WORK INSTRUCTIONS: Once you find the line with "is (1166, 791)." in the data that follows, repeat it and every line after it exactly, through the line with "is (1024, 632).".

Saved data entries:
%%

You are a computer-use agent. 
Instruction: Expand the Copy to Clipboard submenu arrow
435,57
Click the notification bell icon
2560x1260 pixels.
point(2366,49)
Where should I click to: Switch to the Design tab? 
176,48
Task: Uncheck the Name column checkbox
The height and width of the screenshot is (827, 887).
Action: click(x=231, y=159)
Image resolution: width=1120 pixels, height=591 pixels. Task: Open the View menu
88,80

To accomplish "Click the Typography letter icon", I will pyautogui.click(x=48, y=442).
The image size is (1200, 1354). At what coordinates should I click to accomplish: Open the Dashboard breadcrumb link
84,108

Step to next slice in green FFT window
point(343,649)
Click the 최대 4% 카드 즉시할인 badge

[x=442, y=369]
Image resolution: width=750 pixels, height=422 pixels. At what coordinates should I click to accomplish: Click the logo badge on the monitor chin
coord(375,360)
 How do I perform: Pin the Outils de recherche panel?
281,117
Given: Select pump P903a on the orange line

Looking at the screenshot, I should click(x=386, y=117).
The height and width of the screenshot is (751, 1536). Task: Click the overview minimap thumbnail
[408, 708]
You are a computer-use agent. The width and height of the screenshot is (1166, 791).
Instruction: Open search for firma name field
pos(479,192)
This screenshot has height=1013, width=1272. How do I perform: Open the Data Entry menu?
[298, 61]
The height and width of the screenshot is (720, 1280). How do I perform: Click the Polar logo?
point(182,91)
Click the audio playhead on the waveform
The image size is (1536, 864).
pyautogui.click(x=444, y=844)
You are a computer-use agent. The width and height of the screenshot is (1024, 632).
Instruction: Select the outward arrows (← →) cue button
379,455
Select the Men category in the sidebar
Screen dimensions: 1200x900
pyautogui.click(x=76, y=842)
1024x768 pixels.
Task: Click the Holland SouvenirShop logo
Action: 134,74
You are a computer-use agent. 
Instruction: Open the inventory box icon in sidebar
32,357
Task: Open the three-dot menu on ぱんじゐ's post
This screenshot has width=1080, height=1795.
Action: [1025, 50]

%%

SOLUTION FOR THIS TASK:
You are a computer-use agent. The width and height of the screenshot is (1166, 791).
Instruction: Open search for firma name field
pos(479,192)
This screenshot has height=1013, width=1272. How do I perform: Open the Data Entry menu?
[298, 61]
The height and width of the screenshot is (720, 1280). How do I perform: Click the Polar logo?
point(182,91)
Click the audio playhead on the waveform
The image size is (1536, 864).
pyautogui.click(x=444, y=844)
You are a computer-use agent. The width and height of the screenshot is (1024, 632).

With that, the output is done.